Laufman began his art training in Cleveland and then continued at the Art Institute of Chicago under Karl Buehr; and in New York at the Art Students League under Robert Henri, his most important teacher (1918-19), and at the National Academy of Design (1919).

Laufman and his wife Beatrice Ratner, whom he married in 1916, went to France in 1920. In Paris he studied with Angel Zarraga and had his first one man show at the Gallery Devambrez in 1922. The following year an exhibition of his work was held at the Marie Sterner Gallery where landscapes painted in Provence were show, and in 1930 he was included in Museum of Modern Art's exhibition, Painting and Sculpture by Living Americans, in New York.

Upon his return to the United States in 1933, Laufman's work was handled by Milch Gallery. His awards include the Logan Prize from the Art Institute of Chicago (1932); third prize at the Carnegie International (1934) for Spring Landscape and the first Altman Prize for a landscape from the National Academy (1937). The last was given for the artist's The Farm which was subsequently purchased by the Metropolitan Museum of Art, New York.

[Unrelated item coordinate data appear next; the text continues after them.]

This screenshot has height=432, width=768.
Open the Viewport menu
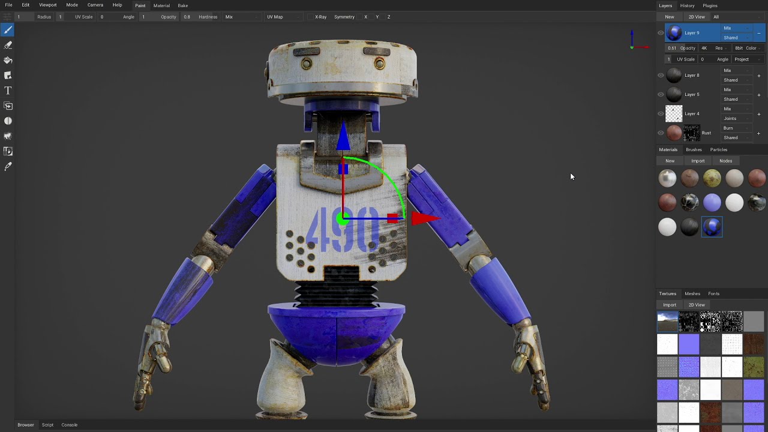click(47, 5)
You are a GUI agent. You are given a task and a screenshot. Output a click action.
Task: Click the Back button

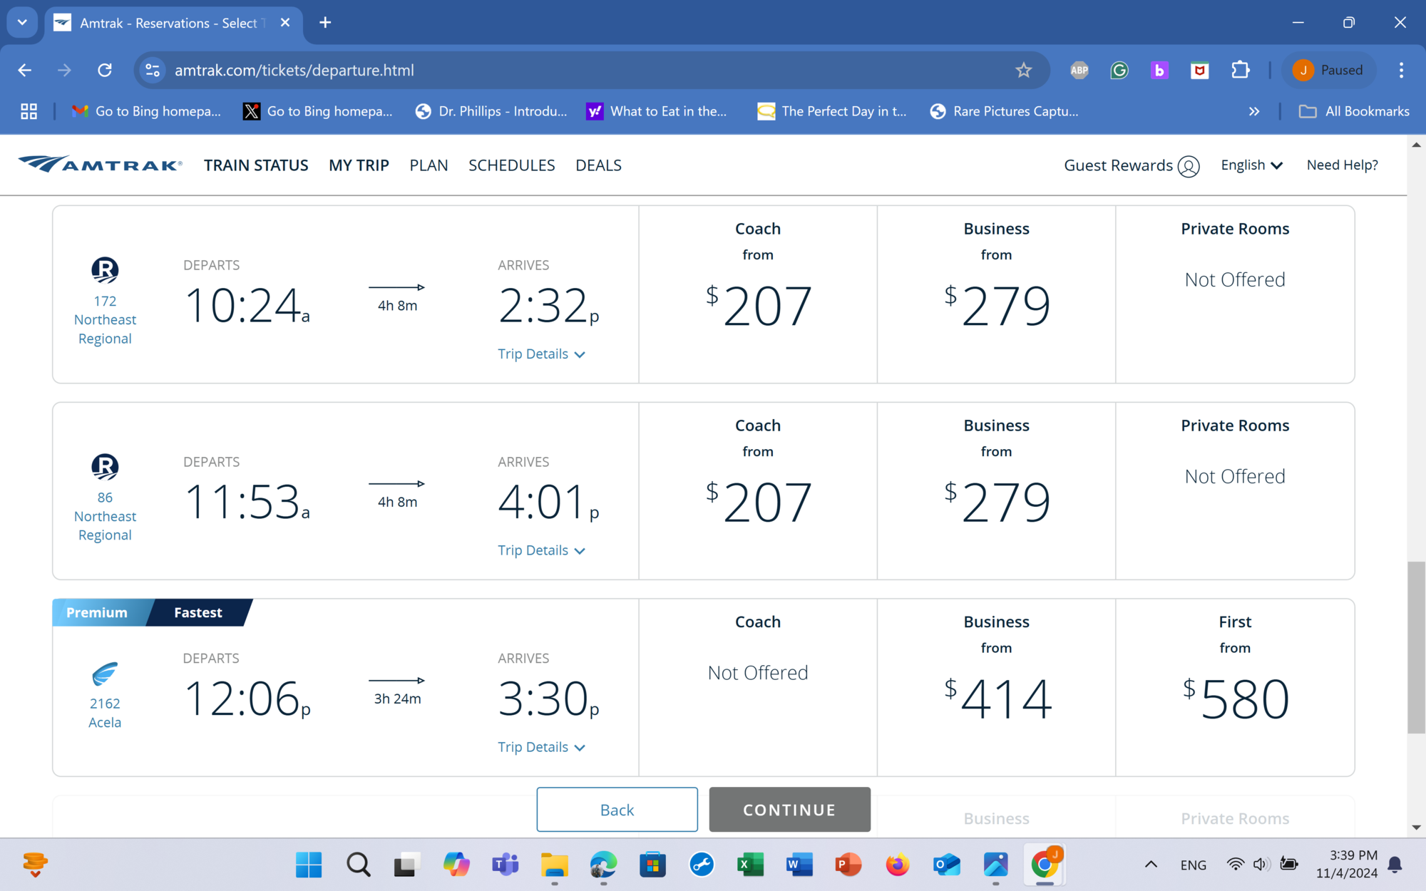pyautogui.click(x=617, y=810)
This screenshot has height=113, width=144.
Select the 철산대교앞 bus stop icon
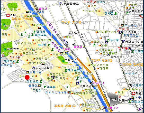tap(27, 12)
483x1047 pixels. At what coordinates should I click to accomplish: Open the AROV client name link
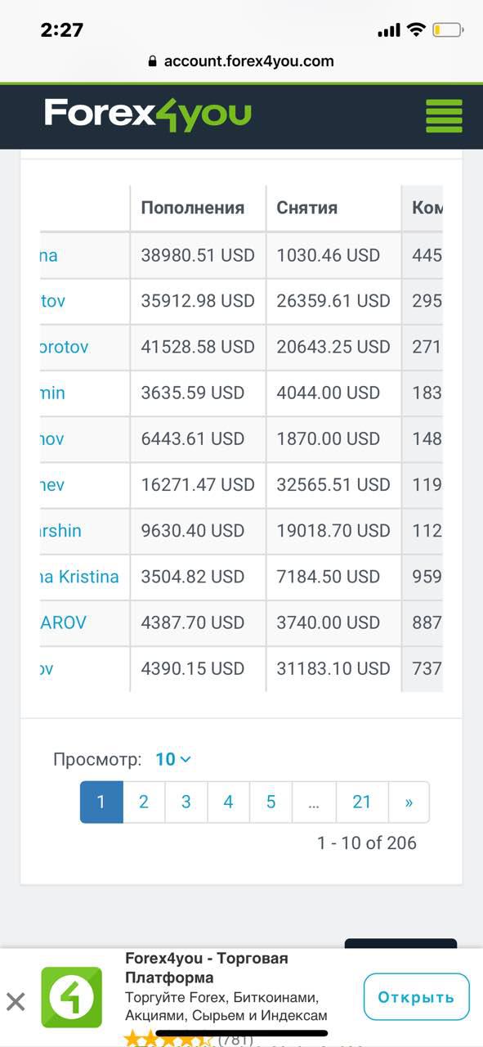tap(63, 622)
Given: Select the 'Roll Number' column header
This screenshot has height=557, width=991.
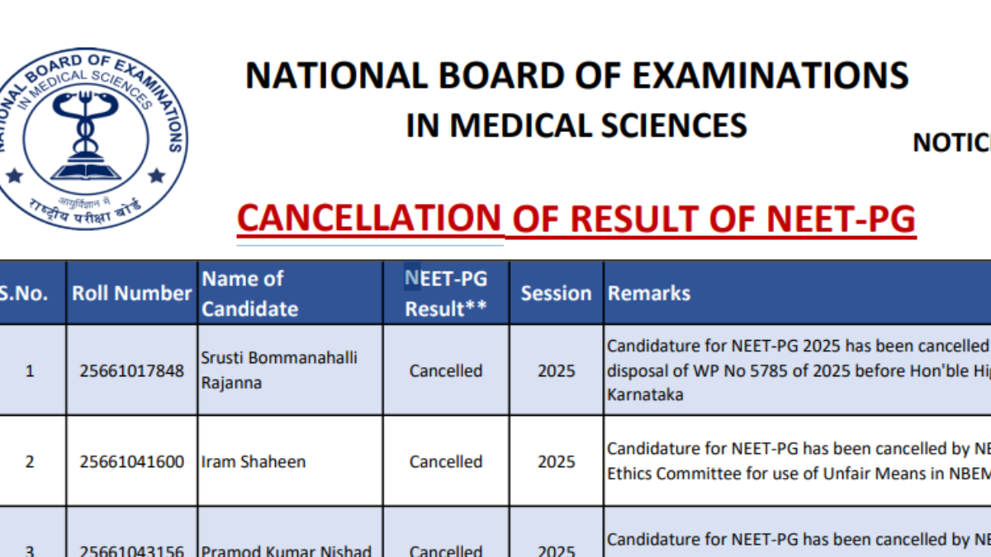Looking at the screenshot, I should [132, 293].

Laufman taught at the Art Students League (1938-39, 1944-45), summered in Woodstock (1941-1974), and wintered in Bluffton, South Carolina. He was primarily a landscapist although, in the 1940s, he began to paint still-life and the figure. His early landscapes were rather simple, dignified, and unsentimental; his later work was more lyrical and tended towards a patterned geometry.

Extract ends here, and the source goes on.